BEGIN

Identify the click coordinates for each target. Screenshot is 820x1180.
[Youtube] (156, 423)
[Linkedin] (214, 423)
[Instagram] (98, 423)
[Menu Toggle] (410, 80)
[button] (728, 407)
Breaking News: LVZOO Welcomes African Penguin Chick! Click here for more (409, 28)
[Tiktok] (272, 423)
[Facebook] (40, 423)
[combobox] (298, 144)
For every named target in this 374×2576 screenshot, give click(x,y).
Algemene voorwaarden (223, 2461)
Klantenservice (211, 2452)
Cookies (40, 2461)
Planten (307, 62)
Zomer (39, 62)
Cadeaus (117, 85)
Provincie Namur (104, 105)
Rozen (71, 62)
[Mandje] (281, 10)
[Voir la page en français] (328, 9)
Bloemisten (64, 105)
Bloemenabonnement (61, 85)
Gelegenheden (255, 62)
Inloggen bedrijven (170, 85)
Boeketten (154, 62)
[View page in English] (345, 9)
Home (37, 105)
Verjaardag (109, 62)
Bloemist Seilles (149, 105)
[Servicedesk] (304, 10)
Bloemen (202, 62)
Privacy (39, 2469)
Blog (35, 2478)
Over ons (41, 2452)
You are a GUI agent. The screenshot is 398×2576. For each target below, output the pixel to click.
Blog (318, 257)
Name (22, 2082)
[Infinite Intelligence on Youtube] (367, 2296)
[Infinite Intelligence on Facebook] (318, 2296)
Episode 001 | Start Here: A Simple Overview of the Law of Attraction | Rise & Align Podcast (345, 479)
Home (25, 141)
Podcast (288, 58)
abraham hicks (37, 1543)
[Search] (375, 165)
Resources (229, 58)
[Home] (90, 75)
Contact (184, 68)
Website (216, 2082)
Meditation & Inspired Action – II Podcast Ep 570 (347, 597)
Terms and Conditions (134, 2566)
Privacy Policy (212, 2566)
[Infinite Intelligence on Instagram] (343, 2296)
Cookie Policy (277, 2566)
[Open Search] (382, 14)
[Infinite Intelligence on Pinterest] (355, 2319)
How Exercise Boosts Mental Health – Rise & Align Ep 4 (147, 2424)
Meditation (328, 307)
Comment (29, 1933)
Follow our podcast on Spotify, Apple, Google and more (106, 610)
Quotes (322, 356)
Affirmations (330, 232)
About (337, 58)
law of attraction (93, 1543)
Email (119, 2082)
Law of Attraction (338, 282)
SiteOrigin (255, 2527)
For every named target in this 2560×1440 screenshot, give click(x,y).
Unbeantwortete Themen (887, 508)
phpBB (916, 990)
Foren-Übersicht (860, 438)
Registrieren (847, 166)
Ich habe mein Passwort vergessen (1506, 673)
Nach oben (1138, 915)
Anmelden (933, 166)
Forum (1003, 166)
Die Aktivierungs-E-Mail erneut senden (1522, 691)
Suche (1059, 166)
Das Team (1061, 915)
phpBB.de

END

Your goal – In the listing above, take the line containing "Privacy (39, 2469)" as the start and write out every line through the last one exactly, with nothing added.

Task result –
Privacy (39, 2469)
Blog (35, 2478)
Over ons (41, 2452)
You are a GUI agent. The screenshot is 398×2576. For each target below, output the pixel to click.
Blog (318, 257)
Name (22, 2082)
[Infinite Intelligence on Youtube] (367, 2296)
[Infinite Intelligence on Facebook] (318, 2296)
Episode 001 | Start Here: A Simple Overview of the Law of Attraction | Rise & Align Podcast (345, 479)
Home (25, 141)
Podcast (288, 58)
abraham hicks (37, 1543)
[Search] (375, 165)
Resources (229, 58)
[Home] (90, 75)
Contact (184, 68)
Website (216, 2082)
Meditation & Inspired Action – II Podcast Ep 570 (347, 597)
Terms and Conditions (134, 2566)
Privacy Policy (212, 2566)
[Infinite Intelligence on Instagram] (343, 2296)
Cookie Policy (277, 2566)
[Open Search] (382, 14)
[Infinite Intelligence on Pinterest] (355, 2319)
How Exercise Boosts Mental Health – Rise & Align Ep 4 (147, 2424)
Meditation (328, 307)
Comment (29, 1933)
Follow our podcast on Spotify, Apple, Google and more (106, 610)
Quotes (322, 356)
Affirmations (330, 232)
About (337, 58)
law of attraction (93, 1543)
Email (119, 2082)
Law of Attraction (338, 282)
SiteOrigin (255, 2527)
For every named target in this 2560×1440 screenshot, give click(x,y).
Unbeantwortete Themen (887, 508)
phpBB (916, 990)
Foren-Übersicht (860, 438)
Registrieren (847, 166)
Ich habe mein Passwort vergessen (1506, 673)
Nach oben (1138, 915)
Anmelden (933, 166)
Forum (1003, 166)
Die Aktivierungs-E-Mail erneut senden (1522, 691)
Suche (1059, 166)
Das Team (1061, 915)
phpBB.de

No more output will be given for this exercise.